*GIVEN INSTRUCTION*. Format everything from the first line below down to and including the line that contains "click(334, 75)" as a Markdown table with the columns Row and Line. Number the rows, and omit blank lines and the pictures.
---+---
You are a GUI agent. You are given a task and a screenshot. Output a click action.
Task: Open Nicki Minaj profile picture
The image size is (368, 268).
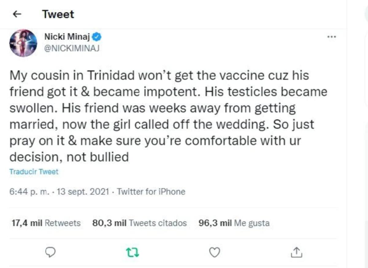23,43
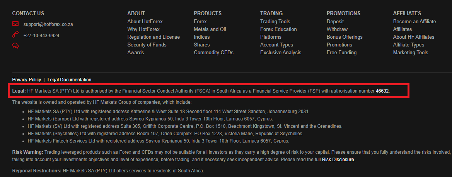Select Commodity CFDs link

click(213, 53)
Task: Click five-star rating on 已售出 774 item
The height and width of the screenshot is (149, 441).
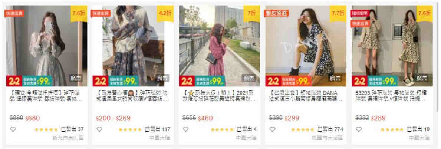Action: pyautogui.click(x=302, y=130)
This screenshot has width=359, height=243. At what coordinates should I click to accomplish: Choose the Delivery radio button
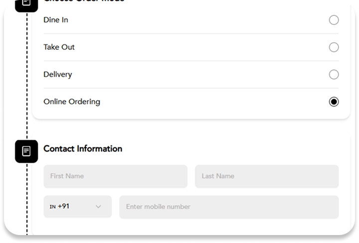click(334, 75)
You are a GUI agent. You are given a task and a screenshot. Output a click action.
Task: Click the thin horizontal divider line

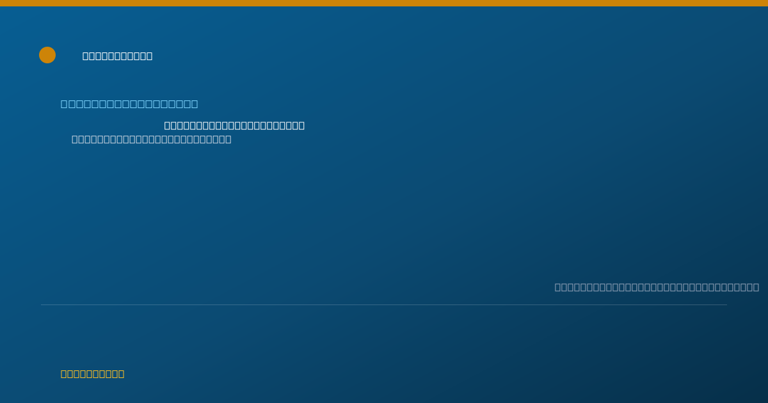[x=384, y=304]
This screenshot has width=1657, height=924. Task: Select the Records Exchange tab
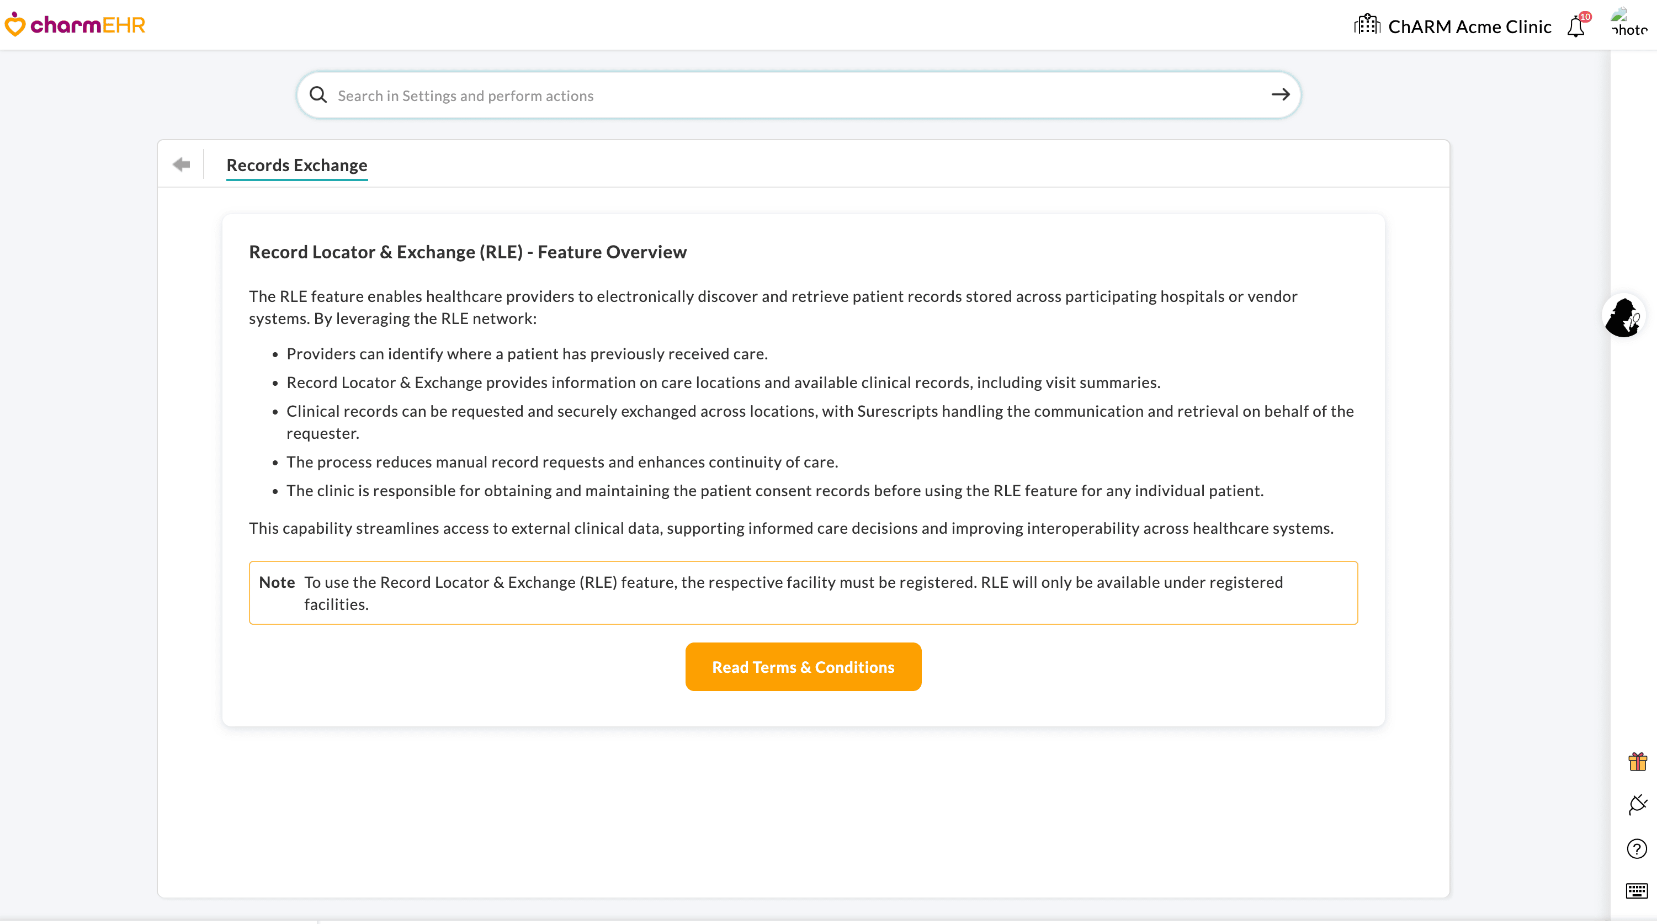pyautogui.click(x=297, y=165)
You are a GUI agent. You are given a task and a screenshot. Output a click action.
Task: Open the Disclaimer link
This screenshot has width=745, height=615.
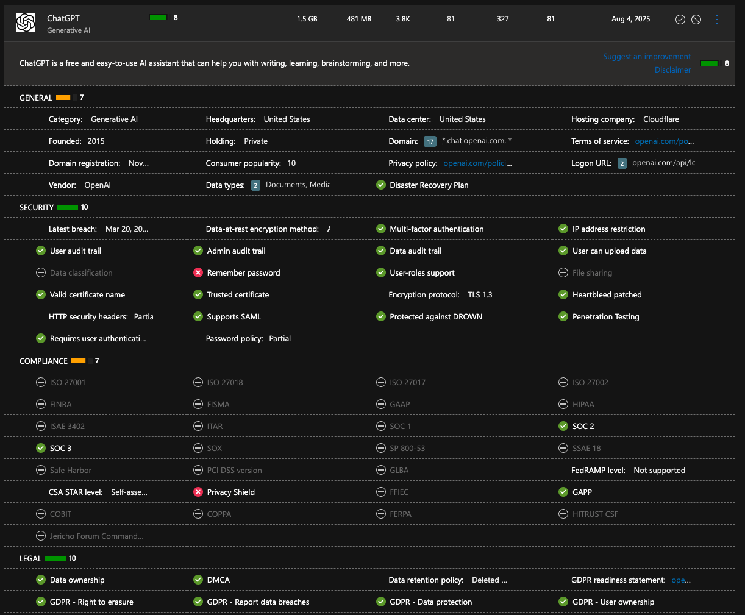(x=672, y=70)
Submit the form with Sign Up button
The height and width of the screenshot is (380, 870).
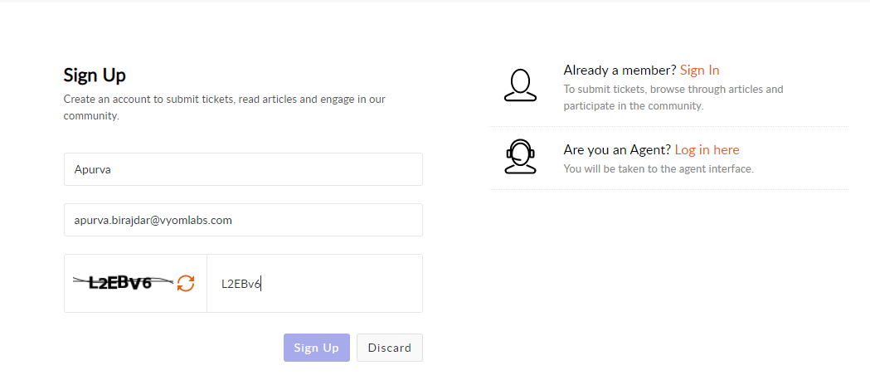[x=316, y=348]
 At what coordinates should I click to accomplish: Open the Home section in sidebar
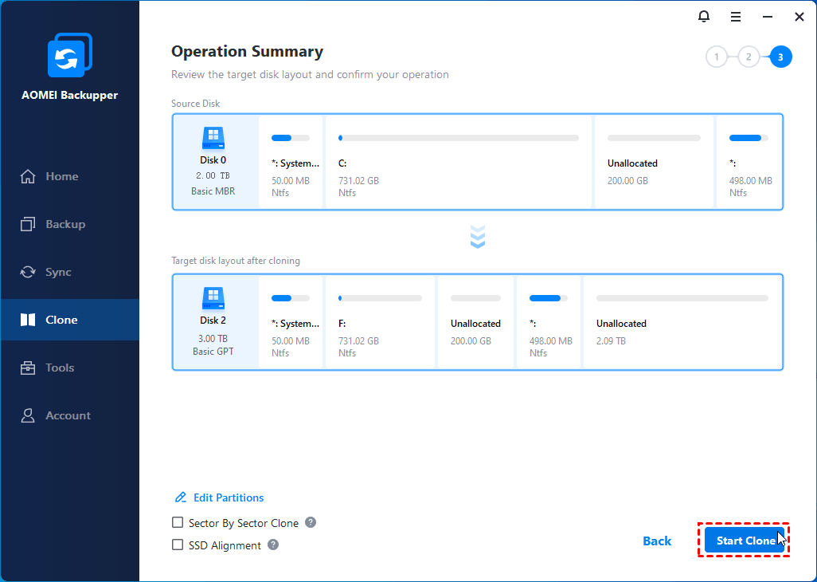61,176
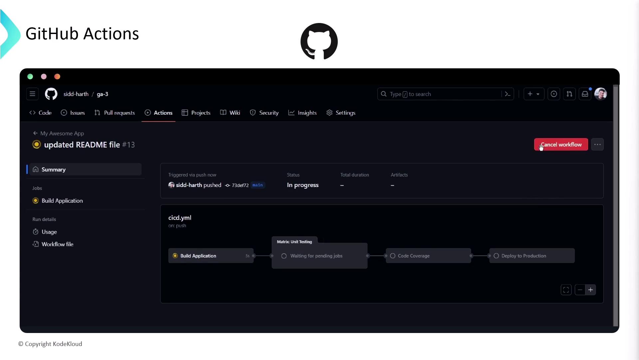Zoom in the workflow graph
The image size is (639, 360).
(591, 290)
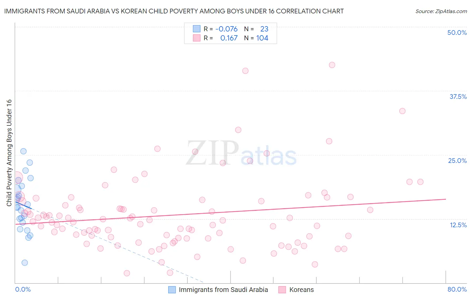Click the 37.5% y-axis label
Image resolution: width=471 pixels, height=299 pixels.
tap(458, 97)
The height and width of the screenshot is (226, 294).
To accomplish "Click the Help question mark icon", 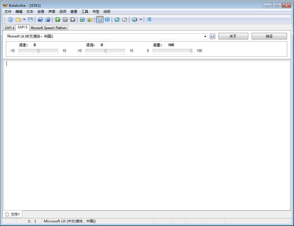I will [149, 20].
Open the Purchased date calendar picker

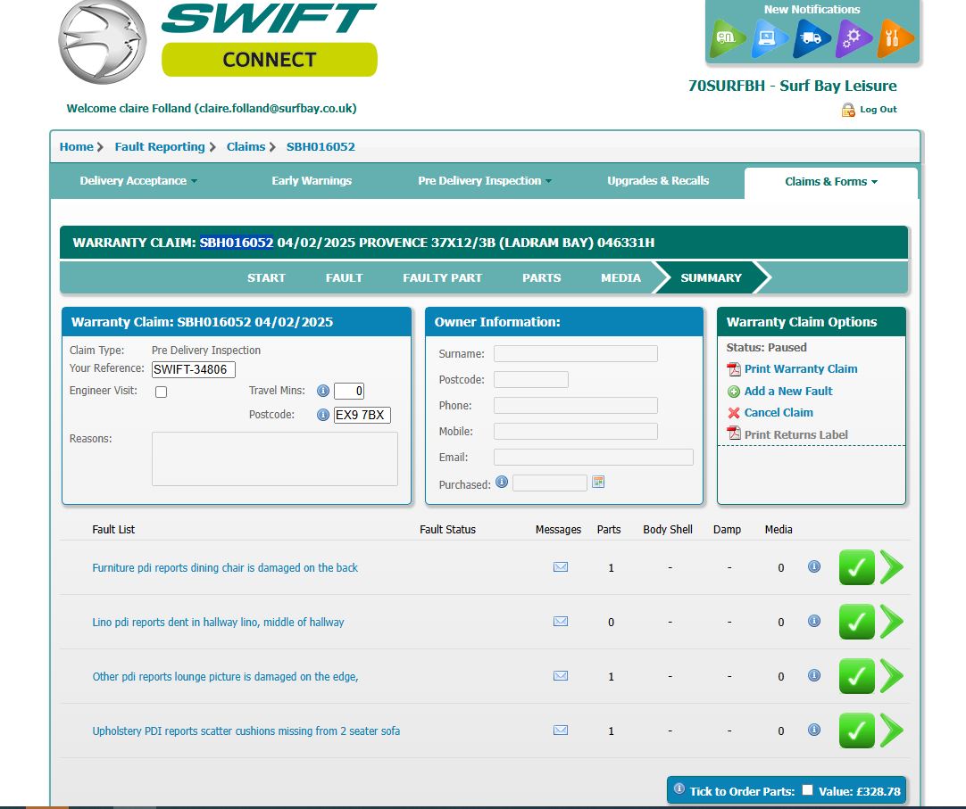pyautogui.click(x=598, y=483)
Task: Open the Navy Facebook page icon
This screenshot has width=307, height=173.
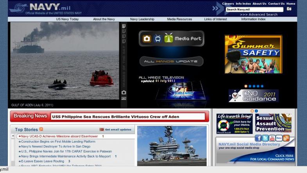Action: [258, 138]
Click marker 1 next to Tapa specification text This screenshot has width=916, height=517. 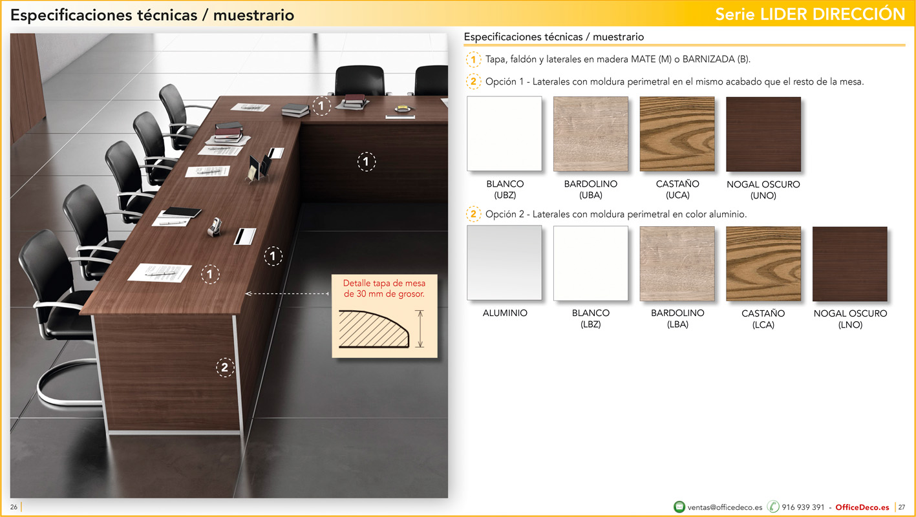[474, 59]
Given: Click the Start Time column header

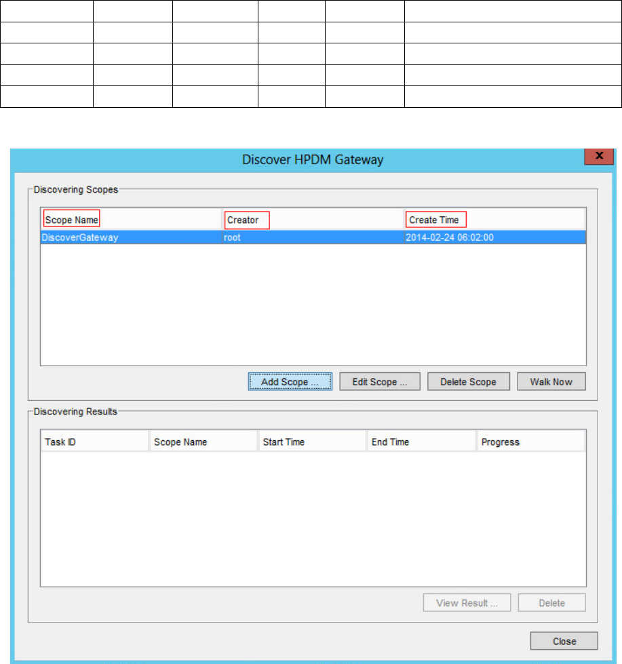Looking at the screenshot, I should [284, 442].
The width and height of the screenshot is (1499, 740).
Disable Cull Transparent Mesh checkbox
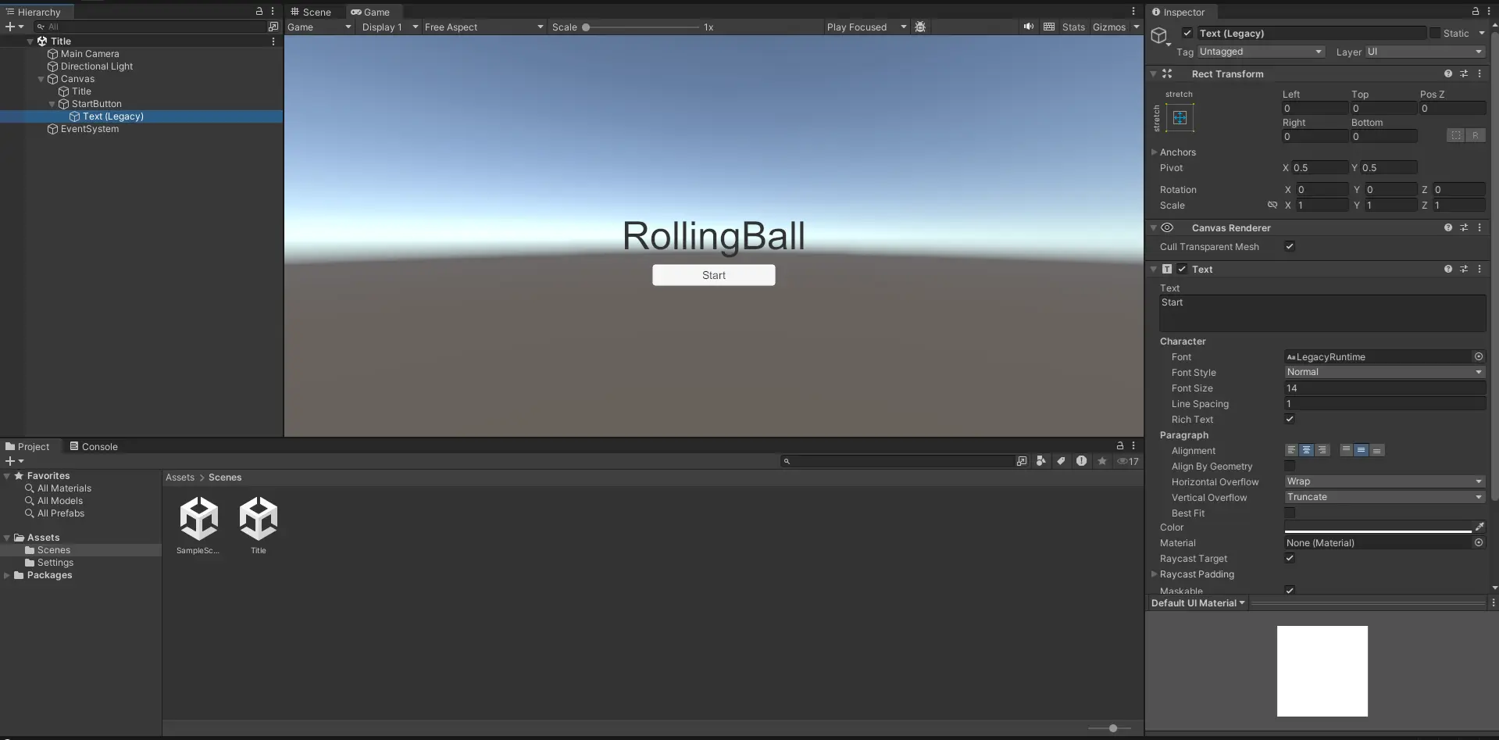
---+---
*TASK RESPONSE*.
| Row | Line |
|---|---|
| 1 | You are a GUI agent. You are given a task and a screenshot. Output a click action. |
| 2 | Task: Open Nicki Minaj profile picture |
| 3 | The image size is (368, 268). |
| 4 | 23,43 |
| 5 | Select Commodity CFDs link |
| 6 | click(213, 53) |
| 7 | Task: Click five-star rating on 已售出 774 item |
| 8 | The height and width of the screenshot is (149, 441). |
| 9 | Action: pyautogui.click(x=302, y=130) |
| 10 | This screenshot has width=359, height=243. At what coordinates should I click to accomplish: Choose the Delivery radio button |
| 11 | click(334, 75) |